Are you Hurting: The Antidote to Psychological Pain

I’ve been thinking lately about what I really do as a counsellor and psychotherapist. Recently, I moved over into private practice. I need referrals from GP’s and other health service professionals to get things going. They need a clear understanding of my specialty. So, it has been necessary to come up with a concise explanation of the particular issues I can assist with.

After giving it quite a bit of thought, I came up with an explanation.

And that is...

Particularly for those who have experienced loss and trauma ...

I help people deal with psychological pain.   

However, this is a pretty broad definition.

So I decided I needed to break it down further.  Which got me thinking:  What are the issues that some of my clients face that have caused them psychological pain?

So far, I’ve narrowed it down to four categories of experiences

·         Traumatic experiences

·         Loss of someone or something important to you

·         Being trapped or feeling trapped in an untenable situation

·        Carrying remorse, guilt and shame

People who come and see me don’t always fall into just one category though.

They may be experiencing some aspect of all four of these categories; sometimes all at the same time. And, this can be on top of layers of other prior painful experiences.

Generally, people seem to cope quite well with painful experiences, at least on the surface. However, it can take just one more painful, disappointing incident and the consequences spill out onto other aspects of our lives. Previous ways of coping can seem to stop working. Anger outbursts occur without warning. Concentration at work can begin fading.  All of which can feel pretty scary and confusing.  You can feel like you're falling apart, taking work and important relationships along with you.

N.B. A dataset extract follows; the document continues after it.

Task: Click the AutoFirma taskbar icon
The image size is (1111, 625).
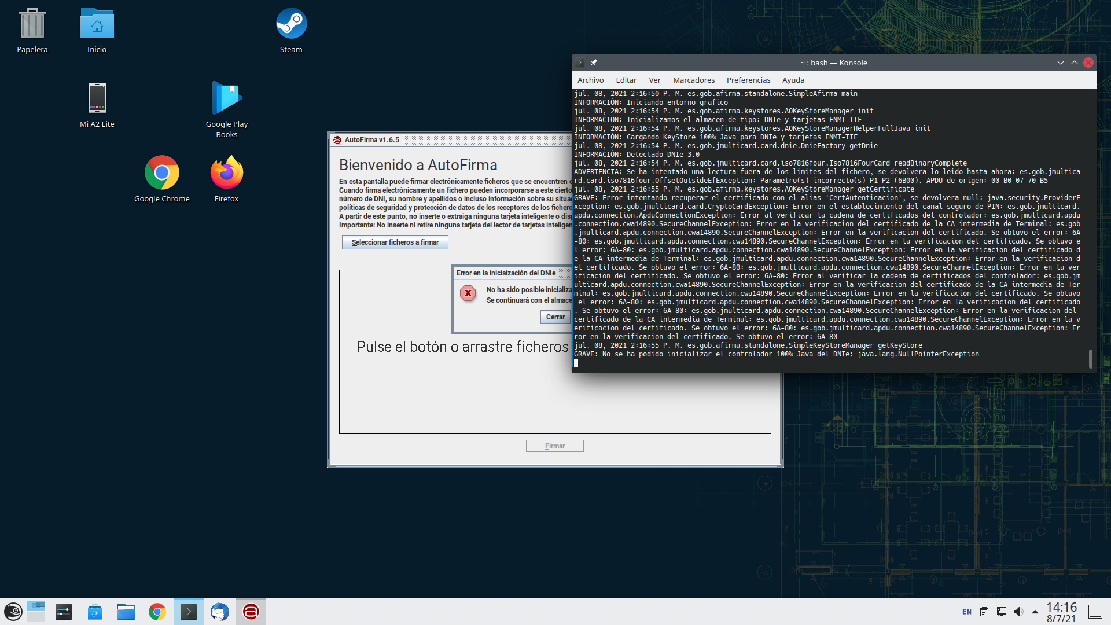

Sometimes, psychological pain can be hidden behind other concerns, such as

·         extreme risk taking behavior,

·         addiction to alcohol or drugs,

·         extreme anxiety and panic attacks,

·         depression,

·         exacerbating nightmares and

·         chronic physical conditions

·         eating disorders and

·         causing physical self-harm such as cutting

·         sleep problems

·         feeling tense and agitated

·         fatigue and

·         difficulty concentrating

 

Okay, so what can you do to start to heal, rebuild and get yourself back onto the road to recovery?

  I will begin to explore the answer to this by focusing first on the aftermath of trauma.

Part One: Dealing with the Impact of a Traumatic Experience

Has something happened to you (or have you have witnessed an event) that

-      happened without much warning and/or

-       left you in a situation where you had little or no control and/or

-      had the potential to cause physical harm,

-      or caused physical damage, or pain or death and /or

-       caused you to be cut off from a source of love and/or belonging and /or sense of safety

This can include a sudden illness, operation, accident, assault and a natural disaster

If so...

don’t under estimate the impact of what you have experienced, even if other’s do, because

- you have been forced into uncharted territory where previous ways of coping do not always work so well. This can leave you feeling angry, anxious, overwhelmed and confused.

- the memory of the event can contaminate and dominate everything else you now experience, robbing you of many of the joys that life is bringing your way.

- you will now have to renegotiate a new understanding of the world as a result of the experience. This can be incredibly overwhelming and unsettling!

- whilst you were going through the experience, physiological survival mechanisms kicked in that often did not have a chance to complete. This can leave you with unresolved physical complaints.

It is important to recognize that, just as a physical wound or injury needs treatment and proper self-care, so do psychological wounds, particularly those borne of trauma. 

The pain won’t go away just because you ignore it or hope that it will. Just as with a physical wound, with proper treatment and self-care the wounds from a traumatic experience can also heal.

Be patient. The larger and deeper the wound, the more specialized the care required and the longer it it may take to heal.

 Some painful experiences are more like a major injury. Left untreated you will only end up with further complications. Yet, if anyone even lightly touches it, you can end up in such excruciating pain that it seems beyond bearing. In this situation, you need to find a gentle and understanding counsellor/therapist to complete the necessary 'surgery'. Someone, who is knowledgeable, experienced and gentle in their approach. The alternative is to try and bury the knowledge of the wound's existence; unfortunately though this can make matters worse.

I know I’ve only touched on ways of dealing with emotional and psychological pain; I hope to continue writing about this again in the future. In particular, my next blog will address self-help strategies to manage the impact of trauma.